Николай Ашешов
правитьТелеграфистка
правитьКак и всегда, с монотонной однообразностью Марья Петровна приходила в телеграфное отделение в девять часов утра.
Телеграфное отделение помещалось в центре столицы, в аристократическом квартале. И ежедневно мелькали пред Марьей Петровной лица одинаковых профессий, определять которые она быстро выучилась.
Клиентами отделения преимущественно бывали присяжные поверенные, журналисты и офицеры. Изредка купцы. Публика в общем чистая, вежливая и преувеличенно подчеркивавшая свою деликатность в объяснениях с Марьей Петровной.
И Марье Петровне — она сама не знала, почему — была неприятна эта изысканность в тоне, в обращении и даже во внешности большинства посетителей.

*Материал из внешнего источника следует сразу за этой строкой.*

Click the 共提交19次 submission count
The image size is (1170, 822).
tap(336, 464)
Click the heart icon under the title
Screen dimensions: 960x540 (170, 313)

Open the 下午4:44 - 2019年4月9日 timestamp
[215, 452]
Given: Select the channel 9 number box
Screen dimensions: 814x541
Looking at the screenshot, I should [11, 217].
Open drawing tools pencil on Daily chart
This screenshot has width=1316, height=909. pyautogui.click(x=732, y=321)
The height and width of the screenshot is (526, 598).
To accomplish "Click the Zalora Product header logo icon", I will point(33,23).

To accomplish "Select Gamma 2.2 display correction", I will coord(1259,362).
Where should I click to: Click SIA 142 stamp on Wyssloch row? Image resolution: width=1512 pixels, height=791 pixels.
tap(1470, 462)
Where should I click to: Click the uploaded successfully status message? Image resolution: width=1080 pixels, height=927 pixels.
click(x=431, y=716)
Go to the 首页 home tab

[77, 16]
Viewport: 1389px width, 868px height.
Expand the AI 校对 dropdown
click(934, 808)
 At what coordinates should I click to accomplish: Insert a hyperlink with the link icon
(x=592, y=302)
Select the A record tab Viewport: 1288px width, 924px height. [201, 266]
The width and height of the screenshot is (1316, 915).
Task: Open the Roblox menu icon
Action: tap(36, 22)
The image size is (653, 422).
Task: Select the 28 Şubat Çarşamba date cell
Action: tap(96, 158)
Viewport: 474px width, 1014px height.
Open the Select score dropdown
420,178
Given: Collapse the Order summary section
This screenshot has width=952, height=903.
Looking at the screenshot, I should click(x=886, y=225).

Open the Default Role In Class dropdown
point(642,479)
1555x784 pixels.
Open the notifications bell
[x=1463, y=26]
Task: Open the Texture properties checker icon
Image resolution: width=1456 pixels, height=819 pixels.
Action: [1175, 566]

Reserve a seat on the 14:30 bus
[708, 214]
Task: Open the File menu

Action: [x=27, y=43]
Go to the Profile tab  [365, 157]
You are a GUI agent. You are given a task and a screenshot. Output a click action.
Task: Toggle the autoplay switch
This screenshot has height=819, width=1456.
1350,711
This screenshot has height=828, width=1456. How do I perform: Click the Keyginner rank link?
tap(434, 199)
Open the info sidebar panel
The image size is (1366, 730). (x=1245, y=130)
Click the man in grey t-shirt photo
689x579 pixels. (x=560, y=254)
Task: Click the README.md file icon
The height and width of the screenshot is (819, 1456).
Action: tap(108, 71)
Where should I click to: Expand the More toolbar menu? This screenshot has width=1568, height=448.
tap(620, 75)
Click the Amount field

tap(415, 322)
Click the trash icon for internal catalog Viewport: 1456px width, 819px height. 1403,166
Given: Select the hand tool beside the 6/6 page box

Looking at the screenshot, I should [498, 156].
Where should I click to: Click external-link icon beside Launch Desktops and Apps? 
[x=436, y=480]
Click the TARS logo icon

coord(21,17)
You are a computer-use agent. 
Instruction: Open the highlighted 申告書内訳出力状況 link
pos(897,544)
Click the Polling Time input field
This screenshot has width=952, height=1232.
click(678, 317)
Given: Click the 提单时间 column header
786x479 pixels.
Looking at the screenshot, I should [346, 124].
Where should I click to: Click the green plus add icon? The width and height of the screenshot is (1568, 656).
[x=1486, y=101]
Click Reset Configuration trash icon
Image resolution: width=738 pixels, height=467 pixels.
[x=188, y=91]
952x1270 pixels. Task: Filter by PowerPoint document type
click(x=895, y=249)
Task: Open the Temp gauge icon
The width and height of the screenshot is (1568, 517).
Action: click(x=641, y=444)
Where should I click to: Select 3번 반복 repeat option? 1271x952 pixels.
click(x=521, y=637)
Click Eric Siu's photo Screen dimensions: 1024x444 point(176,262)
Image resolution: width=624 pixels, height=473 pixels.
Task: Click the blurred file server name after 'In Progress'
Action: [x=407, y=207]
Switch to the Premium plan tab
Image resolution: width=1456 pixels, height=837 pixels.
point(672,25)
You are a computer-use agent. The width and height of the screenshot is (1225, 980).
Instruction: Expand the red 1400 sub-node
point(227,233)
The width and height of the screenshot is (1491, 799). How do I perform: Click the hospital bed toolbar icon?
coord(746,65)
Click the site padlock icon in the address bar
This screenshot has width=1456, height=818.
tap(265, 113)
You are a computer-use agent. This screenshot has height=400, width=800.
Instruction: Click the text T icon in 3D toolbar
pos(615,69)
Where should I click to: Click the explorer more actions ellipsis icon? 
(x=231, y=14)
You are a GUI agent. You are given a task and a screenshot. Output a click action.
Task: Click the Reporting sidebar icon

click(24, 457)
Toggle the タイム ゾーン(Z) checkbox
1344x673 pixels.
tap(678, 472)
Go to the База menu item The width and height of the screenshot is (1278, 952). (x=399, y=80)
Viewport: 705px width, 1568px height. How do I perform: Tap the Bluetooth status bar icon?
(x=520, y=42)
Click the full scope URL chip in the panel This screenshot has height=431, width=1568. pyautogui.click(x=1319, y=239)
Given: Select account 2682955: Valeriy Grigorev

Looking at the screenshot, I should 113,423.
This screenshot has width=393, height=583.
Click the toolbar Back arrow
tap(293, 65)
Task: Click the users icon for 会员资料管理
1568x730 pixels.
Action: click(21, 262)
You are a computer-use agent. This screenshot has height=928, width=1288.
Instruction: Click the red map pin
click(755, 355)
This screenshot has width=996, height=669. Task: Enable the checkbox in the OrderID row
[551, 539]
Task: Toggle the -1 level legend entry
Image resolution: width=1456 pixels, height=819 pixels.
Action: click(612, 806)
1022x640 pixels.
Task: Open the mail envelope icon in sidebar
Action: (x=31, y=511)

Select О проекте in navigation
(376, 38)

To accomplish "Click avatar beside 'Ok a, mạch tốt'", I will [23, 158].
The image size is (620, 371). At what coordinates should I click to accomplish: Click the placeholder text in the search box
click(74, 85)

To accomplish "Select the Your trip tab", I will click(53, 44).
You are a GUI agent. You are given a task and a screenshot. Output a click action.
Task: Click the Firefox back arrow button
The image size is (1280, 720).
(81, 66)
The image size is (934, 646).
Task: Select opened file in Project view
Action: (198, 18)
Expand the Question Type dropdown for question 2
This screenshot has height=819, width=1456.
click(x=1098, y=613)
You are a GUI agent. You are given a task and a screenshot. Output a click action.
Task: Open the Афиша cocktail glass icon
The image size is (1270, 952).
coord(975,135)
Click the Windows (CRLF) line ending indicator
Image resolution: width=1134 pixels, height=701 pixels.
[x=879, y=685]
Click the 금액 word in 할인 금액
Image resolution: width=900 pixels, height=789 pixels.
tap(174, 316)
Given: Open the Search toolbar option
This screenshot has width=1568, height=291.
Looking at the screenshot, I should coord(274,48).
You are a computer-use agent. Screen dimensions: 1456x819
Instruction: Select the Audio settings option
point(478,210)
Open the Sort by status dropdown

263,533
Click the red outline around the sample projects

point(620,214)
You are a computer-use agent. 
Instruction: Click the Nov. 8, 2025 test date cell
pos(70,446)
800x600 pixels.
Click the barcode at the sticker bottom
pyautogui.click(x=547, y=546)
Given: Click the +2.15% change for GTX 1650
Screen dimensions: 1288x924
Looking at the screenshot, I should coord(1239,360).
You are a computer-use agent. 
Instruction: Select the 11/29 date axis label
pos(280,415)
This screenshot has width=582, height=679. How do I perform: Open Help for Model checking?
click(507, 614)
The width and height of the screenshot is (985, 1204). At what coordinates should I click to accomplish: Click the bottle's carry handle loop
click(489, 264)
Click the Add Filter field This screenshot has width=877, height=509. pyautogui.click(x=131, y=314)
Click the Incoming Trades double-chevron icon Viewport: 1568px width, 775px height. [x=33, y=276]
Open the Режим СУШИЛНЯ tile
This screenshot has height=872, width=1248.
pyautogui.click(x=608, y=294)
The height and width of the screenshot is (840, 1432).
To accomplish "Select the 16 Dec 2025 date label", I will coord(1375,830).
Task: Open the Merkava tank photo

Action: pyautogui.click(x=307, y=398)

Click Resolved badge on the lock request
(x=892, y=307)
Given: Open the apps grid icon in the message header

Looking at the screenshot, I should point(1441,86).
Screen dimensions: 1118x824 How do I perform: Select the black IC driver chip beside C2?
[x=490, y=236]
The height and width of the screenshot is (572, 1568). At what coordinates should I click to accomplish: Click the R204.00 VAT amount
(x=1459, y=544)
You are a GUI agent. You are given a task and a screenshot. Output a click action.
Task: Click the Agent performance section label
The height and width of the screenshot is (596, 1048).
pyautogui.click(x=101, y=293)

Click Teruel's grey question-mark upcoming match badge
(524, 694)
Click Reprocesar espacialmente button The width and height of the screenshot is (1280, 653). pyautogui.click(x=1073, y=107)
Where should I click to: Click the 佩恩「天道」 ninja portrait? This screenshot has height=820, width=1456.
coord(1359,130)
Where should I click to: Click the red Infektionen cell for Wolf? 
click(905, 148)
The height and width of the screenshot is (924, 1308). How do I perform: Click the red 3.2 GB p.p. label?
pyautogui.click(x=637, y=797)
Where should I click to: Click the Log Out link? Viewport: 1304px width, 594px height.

Она чувствовала скрытую снисходительность и отношение немного свысока. Дамы менее мужчин стеснялись, и поэтому такие черты у них проявлялись выпукло и четко. И было ярко видно, что полупрезрительно, полусожалея все смотрели на молодую, красивую девушку с прекрасными, золотисто-рыжеватыми волосами, машинально считавшую количество слов и машинально писавшую короткую квитанцию.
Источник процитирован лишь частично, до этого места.